### Goal of the exercise
Transcribe exactly the lines that fall between the one holding "Image resolution: width=2420" and the one holding "Click the 'IND in 1H 2024' milestone box", inclusive, from the entries below.

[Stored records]
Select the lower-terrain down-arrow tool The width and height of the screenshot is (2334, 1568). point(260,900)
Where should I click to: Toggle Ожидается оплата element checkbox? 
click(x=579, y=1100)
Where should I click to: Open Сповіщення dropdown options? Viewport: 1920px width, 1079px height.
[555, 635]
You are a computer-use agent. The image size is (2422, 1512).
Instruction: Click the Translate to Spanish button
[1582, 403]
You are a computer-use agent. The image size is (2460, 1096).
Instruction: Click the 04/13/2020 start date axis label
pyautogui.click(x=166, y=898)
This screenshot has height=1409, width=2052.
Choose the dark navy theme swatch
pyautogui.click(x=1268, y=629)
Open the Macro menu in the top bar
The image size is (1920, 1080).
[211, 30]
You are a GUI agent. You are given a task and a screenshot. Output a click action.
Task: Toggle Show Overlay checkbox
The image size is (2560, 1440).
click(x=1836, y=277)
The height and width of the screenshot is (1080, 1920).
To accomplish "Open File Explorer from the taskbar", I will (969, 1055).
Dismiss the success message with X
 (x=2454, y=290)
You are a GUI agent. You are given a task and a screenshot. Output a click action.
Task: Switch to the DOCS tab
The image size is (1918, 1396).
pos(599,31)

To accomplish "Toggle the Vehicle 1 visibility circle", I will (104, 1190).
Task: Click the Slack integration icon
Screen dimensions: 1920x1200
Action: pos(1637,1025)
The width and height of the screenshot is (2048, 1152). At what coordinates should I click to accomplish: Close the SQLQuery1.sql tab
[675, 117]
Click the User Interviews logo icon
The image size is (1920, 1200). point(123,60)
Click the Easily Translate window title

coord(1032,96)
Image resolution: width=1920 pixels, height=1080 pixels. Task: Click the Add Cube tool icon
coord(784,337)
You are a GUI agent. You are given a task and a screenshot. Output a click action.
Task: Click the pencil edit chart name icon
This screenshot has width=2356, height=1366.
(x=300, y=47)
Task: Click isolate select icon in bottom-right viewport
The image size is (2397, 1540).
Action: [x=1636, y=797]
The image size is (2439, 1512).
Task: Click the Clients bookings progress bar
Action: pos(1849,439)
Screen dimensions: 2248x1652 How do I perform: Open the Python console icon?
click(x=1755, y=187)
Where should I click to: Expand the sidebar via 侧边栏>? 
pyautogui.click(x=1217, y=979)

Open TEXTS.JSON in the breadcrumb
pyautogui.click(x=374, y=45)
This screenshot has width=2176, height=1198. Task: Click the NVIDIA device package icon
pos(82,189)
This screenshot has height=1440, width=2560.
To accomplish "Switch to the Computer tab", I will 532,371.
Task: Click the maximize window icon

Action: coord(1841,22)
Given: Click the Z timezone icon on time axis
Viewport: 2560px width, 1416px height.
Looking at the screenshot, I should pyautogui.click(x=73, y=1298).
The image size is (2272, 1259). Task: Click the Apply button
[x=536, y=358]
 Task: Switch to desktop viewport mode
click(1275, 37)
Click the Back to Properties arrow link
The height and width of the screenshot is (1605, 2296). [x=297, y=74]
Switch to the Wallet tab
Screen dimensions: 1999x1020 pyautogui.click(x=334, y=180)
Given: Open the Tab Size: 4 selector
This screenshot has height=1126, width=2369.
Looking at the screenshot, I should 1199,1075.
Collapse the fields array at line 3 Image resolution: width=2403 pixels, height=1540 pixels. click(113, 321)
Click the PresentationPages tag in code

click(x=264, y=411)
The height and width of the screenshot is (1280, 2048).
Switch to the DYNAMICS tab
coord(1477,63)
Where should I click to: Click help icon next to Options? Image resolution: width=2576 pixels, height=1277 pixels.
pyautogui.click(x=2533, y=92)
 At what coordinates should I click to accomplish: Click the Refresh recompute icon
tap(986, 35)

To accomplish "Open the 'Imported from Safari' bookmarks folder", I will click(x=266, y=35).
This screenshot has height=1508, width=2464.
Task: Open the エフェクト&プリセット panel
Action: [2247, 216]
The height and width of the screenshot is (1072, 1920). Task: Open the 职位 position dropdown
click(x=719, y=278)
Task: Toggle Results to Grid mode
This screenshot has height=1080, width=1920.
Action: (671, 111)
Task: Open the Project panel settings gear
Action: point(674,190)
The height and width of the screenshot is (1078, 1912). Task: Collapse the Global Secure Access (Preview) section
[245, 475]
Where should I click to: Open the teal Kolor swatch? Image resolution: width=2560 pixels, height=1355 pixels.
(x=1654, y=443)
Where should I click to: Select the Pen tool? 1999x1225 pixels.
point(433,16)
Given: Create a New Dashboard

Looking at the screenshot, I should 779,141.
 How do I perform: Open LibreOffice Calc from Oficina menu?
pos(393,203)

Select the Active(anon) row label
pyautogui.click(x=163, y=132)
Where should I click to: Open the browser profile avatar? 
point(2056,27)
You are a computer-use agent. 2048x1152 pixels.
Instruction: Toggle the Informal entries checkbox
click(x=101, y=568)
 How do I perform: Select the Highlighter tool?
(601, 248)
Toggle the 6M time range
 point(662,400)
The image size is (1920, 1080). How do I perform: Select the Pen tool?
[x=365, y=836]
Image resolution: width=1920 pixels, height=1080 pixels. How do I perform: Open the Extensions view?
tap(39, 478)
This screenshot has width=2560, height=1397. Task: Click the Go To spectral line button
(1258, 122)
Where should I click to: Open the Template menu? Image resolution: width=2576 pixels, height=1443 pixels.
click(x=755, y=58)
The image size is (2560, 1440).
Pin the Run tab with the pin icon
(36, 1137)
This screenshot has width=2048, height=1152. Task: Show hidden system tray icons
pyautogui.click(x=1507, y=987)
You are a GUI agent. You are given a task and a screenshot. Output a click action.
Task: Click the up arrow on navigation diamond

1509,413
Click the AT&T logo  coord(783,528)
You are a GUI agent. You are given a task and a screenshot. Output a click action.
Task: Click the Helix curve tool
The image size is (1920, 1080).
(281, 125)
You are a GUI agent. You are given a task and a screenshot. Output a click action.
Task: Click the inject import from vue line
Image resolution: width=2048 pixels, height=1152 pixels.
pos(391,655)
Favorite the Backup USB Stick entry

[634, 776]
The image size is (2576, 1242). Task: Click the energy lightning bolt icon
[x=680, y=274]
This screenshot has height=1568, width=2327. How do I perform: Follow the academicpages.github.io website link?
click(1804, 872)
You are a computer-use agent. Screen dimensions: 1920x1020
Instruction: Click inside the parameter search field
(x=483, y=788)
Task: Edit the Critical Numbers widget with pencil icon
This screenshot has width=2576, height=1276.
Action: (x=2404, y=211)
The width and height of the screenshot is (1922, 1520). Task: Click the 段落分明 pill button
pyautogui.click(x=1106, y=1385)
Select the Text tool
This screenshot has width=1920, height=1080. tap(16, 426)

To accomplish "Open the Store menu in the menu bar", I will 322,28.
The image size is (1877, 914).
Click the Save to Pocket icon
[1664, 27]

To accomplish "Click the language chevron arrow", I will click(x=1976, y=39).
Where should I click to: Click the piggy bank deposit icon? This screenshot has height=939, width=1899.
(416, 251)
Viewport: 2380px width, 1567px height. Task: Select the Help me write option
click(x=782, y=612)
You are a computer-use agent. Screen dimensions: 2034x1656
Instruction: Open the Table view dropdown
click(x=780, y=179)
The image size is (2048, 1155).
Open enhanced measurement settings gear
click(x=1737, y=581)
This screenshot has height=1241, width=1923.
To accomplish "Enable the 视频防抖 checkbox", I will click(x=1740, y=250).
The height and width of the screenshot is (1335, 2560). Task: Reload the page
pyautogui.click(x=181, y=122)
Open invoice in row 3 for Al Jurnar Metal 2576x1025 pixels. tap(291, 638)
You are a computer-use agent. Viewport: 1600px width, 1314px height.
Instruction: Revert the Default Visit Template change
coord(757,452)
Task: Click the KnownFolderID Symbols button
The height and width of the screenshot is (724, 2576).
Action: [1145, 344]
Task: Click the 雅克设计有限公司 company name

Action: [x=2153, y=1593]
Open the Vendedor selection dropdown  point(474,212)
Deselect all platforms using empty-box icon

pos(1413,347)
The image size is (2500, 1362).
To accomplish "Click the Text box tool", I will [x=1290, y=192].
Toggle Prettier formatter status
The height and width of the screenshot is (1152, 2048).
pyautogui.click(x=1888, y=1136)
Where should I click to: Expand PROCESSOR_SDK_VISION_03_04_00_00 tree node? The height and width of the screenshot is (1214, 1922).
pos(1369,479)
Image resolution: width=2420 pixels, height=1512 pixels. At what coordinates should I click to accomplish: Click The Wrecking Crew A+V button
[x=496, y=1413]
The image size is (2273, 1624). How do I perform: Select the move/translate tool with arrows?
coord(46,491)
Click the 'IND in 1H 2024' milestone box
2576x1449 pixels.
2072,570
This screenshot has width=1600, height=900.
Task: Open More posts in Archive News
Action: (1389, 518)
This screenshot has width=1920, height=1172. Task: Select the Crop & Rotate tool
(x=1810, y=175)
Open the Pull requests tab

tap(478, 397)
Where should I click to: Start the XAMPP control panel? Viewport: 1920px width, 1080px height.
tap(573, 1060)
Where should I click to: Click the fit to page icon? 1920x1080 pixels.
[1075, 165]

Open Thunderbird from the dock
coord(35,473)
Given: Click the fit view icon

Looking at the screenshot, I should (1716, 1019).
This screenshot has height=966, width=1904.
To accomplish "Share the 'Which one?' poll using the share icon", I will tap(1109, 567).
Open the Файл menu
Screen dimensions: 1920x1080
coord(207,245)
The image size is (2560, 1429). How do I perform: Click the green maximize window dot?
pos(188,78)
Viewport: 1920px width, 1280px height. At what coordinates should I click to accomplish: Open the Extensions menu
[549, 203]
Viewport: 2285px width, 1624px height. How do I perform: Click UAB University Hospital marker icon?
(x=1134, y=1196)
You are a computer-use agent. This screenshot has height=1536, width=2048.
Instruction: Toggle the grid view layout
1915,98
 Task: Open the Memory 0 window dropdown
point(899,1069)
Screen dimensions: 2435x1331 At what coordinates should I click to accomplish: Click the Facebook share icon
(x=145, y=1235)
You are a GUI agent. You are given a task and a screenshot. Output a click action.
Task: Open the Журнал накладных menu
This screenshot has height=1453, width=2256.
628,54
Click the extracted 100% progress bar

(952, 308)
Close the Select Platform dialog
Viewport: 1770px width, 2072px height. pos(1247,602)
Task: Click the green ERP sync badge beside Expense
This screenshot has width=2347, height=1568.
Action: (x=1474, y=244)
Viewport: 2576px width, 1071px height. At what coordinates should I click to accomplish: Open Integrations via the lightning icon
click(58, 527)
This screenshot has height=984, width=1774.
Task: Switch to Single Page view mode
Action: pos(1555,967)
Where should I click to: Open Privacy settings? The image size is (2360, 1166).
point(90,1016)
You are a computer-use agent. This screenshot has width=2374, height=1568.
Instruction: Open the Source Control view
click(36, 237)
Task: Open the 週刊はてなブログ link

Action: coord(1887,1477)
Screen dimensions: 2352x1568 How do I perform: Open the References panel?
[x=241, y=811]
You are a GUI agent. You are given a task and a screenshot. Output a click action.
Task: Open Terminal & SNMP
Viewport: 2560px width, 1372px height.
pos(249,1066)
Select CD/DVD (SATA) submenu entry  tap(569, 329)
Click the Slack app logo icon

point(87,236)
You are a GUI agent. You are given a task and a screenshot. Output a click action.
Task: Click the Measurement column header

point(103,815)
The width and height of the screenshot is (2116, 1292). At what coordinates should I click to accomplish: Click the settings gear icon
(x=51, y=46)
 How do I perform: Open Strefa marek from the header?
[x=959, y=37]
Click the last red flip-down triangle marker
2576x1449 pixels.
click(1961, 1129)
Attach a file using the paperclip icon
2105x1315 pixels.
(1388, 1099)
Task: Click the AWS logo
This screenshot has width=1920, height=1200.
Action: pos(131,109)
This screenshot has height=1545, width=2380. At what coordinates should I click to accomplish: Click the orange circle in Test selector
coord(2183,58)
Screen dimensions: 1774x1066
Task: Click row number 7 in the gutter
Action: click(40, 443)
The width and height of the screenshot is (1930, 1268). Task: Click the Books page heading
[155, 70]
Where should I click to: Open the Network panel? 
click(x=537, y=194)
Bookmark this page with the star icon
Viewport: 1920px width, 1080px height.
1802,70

### Result of this task
Image resolution: width=2420 pixels, height=1512 pixels. At what coordinates should I click to accomplish: Click The Wrecking Crew A+V button
[x=496, y=1413]
The image size is (2273, 1624). How do I perform: Select the move/translate tool with arrows?
coord(46,491)
Click the 'IND in 1H 2024' milestone box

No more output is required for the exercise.